I have mixed feelings about that, and won't pretend otherwise. Part of me is deathly loyal and simply doesn't believe in stranding an ally. The other part knows that a Europe capable of defending itself is a healthier Europe, and that Russia responds only to old school power.
Speak softly, carry a big stick. Trump's crew didn't invent that line. Teddy Roosevelt did. It's older than most of our grievances, and it still holds.
What We Lost Along the Way
I'm thirty-five. That's not old enough to remember much firsthand, but I remember enough.
I remember WWII veterans marching in town parades, streets lined with flag-waving families. I remember the wave of patriotism that swept this nation after 9/11. Back then, those moments of pause meant something. They weren't just another box on the calendar, the way Memorial Day has (for many) become just another long, drunken weekend.
Something was lost along the way. The Greatest Generation believed in something larger than the next paycheck.
Family. Faith. Community. Country. Roughly in that order.
Somewhere between the Boomers and Gen X taking the wheel, the order got scrambled. We didn't lose those values altogether or all at once. We let them go gradually, the way you let go of anything you stop practicing.
What's left, is a country full of people, that are all too often, looking out for themselves first and calling it "ambition" when really it's just self-serving and selfishness.
The timing is rough. We're standing at the dawn of AI — a force that could lift everyone or further enrich the people who already own everything — right as our instinct for the common good are ebbing low. I'd like to believe we still have the muscle memory to choose the first option. I'm not certain. But hope, as the founders proved, doesn't require certainty. It just requires going for it.
The Generations We're Standing On
What I keep coming back to is that there have been so many great American generations before this one. The revolutionaries who started it. The builders who turned a scrappy republic into a world power. The waves of immigrants who crossed oceans on the strength of a rumor.
That here, at least, you got a shot.
Manifest Destiny and the American Dream weren't always pretty, and they weren't always honest, but they were fuel. Nobody promised you'd get rich or that you'd get free. They promised that you could try.
That's not nothing. Plenty of nations never offered their people permission to dream at all.

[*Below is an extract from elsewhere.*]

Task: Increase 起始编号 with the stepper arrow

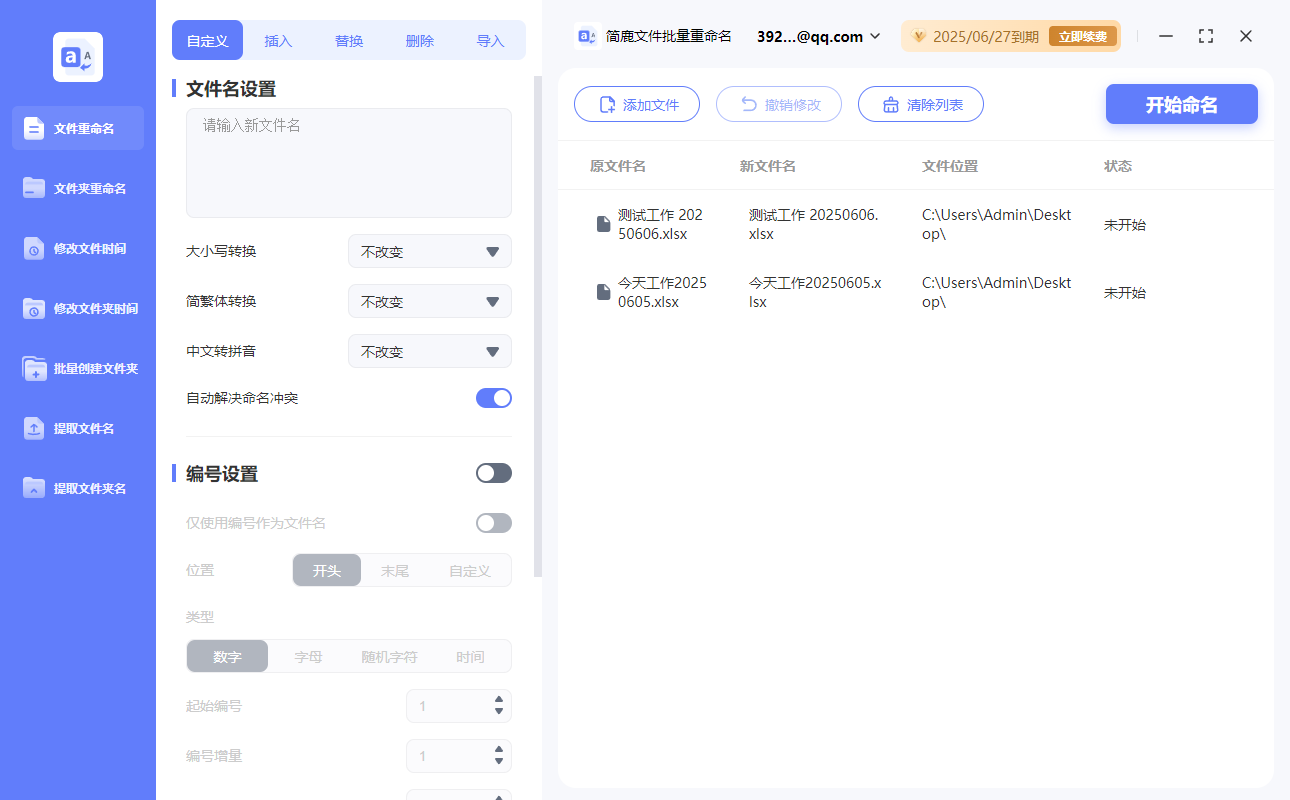Action: click(500, 700)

Since the 1950s, America's spent down much of that goodwill. Trading "bastion of hope" for "world police," and after the Soviet Union fell, trying to stay the only power broker left standing.
China didn't ask permission to become the second, and lately our moves have gotten sharper: a strike on Venezuela's leadership, bombs alongside Israel in Iran, alliances that used to be unspoken now openly questioned.

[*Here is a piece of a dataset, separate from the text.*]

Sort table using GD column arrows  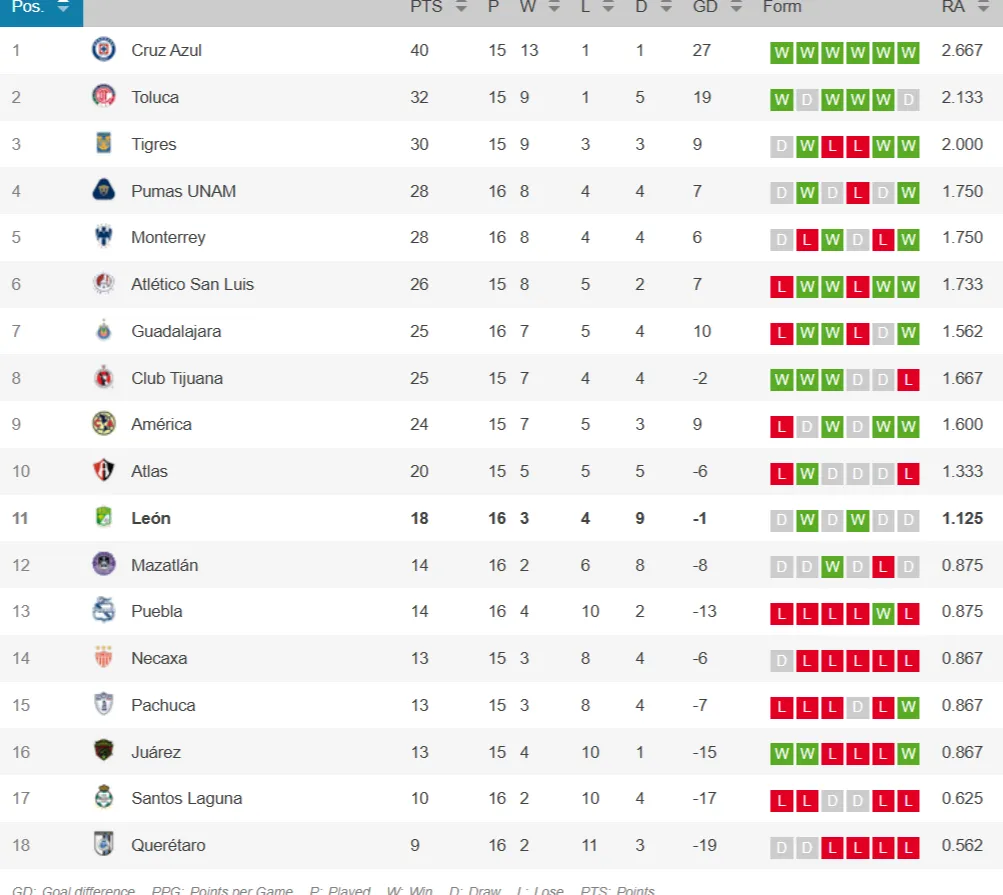736,7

I won't pretend to know if these are the right calls. They're uncomfortable, certainly. Maybe that discomfort is the price of repositioning for whoever inherits this country next.
Time and history will tell ...
Still Ours
What I do know is this: growing up American was a kind of grace I didn't earn and didn't fully appreciate until I was old enough to look back on it.
Biking to school with friends. Teachers who actually tried to pull something better out of you. A shot at an education, a shot at a job, a shot at becoming whoever you decided to become. A history I could walk into, and feel, despite my own family arriving generations after the fact, like it was somehow mine too.
That's the inheritance. Imperfect men wrote it down a long time ago and dared the rest of us to live up to it. We haven't always managed. We're still trying. And trying, it turns out, is the whole point.
Two hundred fifty years in, the story hasn't changed ... a country arguing with itself about what it ought to be, and refusing, stubbornly, gloriously, to quit.
That argument is not our weakness. It is our engine. It is the sound a nation makes when it is still alive enough to disagree with itself.
Imperfect, yes. Still ours. Still becoming.
Much like the path ahead.
Unfinished, unguaranteed, and ready, as it has always been, for whoever is bold enough to keep walking it.